A word-for-word transcription of all the data is required.

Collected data

· · · ·

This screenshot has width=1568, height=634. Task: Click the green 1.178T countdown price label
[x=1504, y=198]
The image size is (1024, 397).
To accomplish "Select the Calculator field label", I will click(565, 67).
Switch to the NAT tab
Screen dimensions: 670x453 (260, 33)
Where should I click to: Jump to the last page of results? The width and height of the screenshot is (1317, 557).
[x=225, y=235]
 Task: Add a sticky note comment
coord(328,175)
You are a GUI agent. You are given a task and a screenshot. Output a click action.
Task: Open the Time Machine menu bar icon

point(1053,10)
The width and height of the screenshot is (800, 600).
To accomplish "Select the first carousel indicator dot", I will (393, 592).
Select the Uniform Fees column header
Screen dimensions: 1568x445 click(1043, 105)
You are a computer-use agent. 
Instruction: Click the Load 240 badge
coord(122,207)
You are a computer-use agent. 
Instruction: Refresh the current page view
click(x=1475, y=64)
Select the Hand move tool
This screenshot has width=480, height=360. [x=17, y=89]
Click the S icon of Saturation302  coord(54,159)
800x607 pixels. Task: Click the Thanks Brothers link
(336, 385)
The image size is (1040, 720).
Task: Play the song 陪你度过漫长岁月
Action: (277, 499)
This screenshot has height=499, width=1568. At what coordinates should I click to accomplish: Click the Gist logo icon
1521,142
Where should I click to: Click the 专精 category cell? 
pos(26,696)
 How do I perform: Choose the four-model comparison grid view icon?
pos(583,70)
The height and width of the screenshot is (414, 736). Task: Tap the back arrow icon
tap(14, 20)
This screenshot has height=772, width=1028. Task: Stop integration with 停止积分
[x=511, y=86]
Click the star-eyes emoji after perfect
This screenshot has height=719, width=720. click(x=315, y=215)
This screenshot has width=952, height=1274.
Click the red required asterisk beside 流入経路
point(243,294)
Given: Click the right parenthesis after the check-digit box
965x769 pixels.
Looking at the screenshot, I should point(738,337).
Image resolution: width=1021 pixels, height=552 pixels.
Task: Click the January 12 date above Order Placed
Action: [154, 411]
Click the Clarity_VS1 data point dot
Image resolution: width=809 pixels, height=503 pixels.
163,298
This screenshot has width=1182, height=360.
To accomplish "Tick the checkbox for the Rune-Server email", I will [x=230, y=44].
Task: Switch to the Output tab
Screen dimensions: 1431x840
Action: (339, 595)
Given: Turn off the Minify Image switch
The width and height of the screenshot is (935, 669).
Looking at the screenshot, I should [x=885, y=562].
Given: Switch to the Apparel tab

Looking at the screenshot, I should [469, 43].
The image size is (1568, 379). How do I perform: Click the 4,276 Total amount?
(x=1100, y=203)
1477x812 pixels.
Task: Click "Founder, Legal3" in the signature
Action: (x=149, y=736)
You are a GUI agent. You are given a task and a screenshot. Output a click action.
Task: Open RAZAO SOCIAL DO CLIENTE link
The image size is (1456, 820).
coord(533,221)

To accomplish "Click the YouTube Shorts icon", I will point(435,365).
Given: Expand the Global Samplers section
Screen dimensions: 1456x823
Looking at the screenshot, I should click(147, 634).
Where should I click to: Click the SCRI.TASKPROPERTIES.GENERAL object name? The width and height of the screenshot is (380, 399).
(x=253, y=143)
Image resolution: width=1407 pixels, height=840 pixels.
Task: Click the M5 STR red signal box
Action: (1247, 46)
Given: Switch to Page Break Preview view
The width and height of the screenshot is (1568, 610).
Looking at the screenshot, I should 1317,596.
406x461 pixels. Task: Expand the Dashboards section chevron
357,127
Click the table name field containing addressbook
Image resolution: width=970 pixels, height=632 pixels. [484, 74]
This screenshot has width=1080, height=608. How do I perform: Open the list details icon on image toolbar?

· · · ·

[Answer to the problem]
This screenshot has width=1568, height=634. Task: Click the green 1.178T countdown price label
[x=1504, y=198]
The image size is (1024, 397).
To accomplish "Select the Calculator field label", I will click(565, 67).
Switch to the NAT tab
Screen dimensions: 670x453 (260, 33)
Where should I click to: Jump to the last page of results? The width and height of the screenshot is (1317, 557).
[x=225, y=235]
 Task: Add a sticky note comment
coord(328,175)
You are a GUI agent. You are given a task and a screenshot. Output a click action.
Task: Open the Time Machine menu bar icon

point(1053,10)
The width and height of the screenshot is (800, 600).
To accomplish "Select the first carousel indicator dot", I will (393, 592).
Select the Uniform Fees column header
Screen dimensions: 1568x445 click(1043, 105)
You are a computer-use agent. 
Instruction: Click the Load 240 badge
coord(122,207)
You are a computer-use agent. 
Instruction: Refresh the current page view
click(x=1475, y=64)
Select the Hand move tool
This screenshot has width=480, height=360. [x=17, y=89]
Click the S icon of Saturation302  coord(54,159)
800x607 pixels. Task: Click the Thanks Brothers link
(336, 385)
The image size is (1040, 720).
Task: Play the song 陪你度过漫长岁月
Action: (277, 499)
This screenshot has height=499, width=1568. At what coordinates should I click to accomplish: Click the Gist logo icon
1521,142
Where should I click to: Click the 专精 category cell? 
pos(26,696)
 How do I perform: Choose the four-model comparison grid view icon?
pos(583,70)
The height and width of the screenshot is (414, 736). Task: Tap the back arrow icon
tap(14, 20)
This screenshot has height=772, width=1028. Task: Stop integration with 停止积分
[x=511, y=86]
Click the star-eyes emoji after perfect
This screenshot has height=719, width=720. click(x=315, y=215)
This screenshot has width=952, height=1274.
Click the red required asterisk beside 流入経路
point(243,294)
Given: Click the right parenthesis after the check-digit box
965x769 pixels.
Looking at the screenshot, I should point(738,337).
Image resolution: width=1021 pixels, height=552 pixels.
Task: Click the January 12 date above Order Placed
Action: [154, 411]
Click the Clarity_VS1 data point dot
Image resolution: width=809 pixels, height=503 pixels.
163,298
This screenshot has width=1182, height=360.
To accomplish "Tick the checkbox for the Rune-Server email", I will [x=230, y=44].
Task: Switch to the Output tab
Screen dimensions: 1431x840
Action: (339, 595)
Given: Turn off the Minify Image switch
The width and height of the screenshot is (935, 669).
Looking at the screenshot, I should [x=885, y=562].
Given: Switch to the Apparel tab

Looking at the screenshot, I should [469, 43].
The image size is (1568, 379). How do I perform: Click the 4,276 Total amount?
(x=1100, y=203)
1477x812 pixels.
Task: Click "Founder, Legal3" in the signature
Action: (x=149, y=736)
You are a GUI agent. You are given a task and a screenshot. Output a click action.
Task: Open RAZAO SOCIAL DO CLIENTE link
The image size is (1456, 820).
coord(533,221)

To accomplish "Click the YouTube Shorts icon", I will point(435,365).
Given: Expand the Global Samplers section
Screen dimensions: 1456x823
Looking at the screenshot, I should click(147, 634).
Where should I click to: Click the SCRI.TASKPROPERTIES.GENERAL object name? The width and height of the screenshot is (380, 399).
(x=253, y=143)
Image resolution: width=1407 pixels, height=840 pixels.
Task: Click the M5 STR red signal box
Action: (1247, 46)
Given: Switch to Page Break Preview view
The width and height of the screenshot is (1568, 610).
Looking at the screenshot, I should 1317,596.
406x461 pixels. Task: Expand the Dashboards section chevron
357,127
Click the table name field containing addressbook
Image resolution: width=970 pixels, height=632 pixels. [484, 74]
This screenshot has width=1080, height=608. How do I perform: Open the list details icon on image toolbar?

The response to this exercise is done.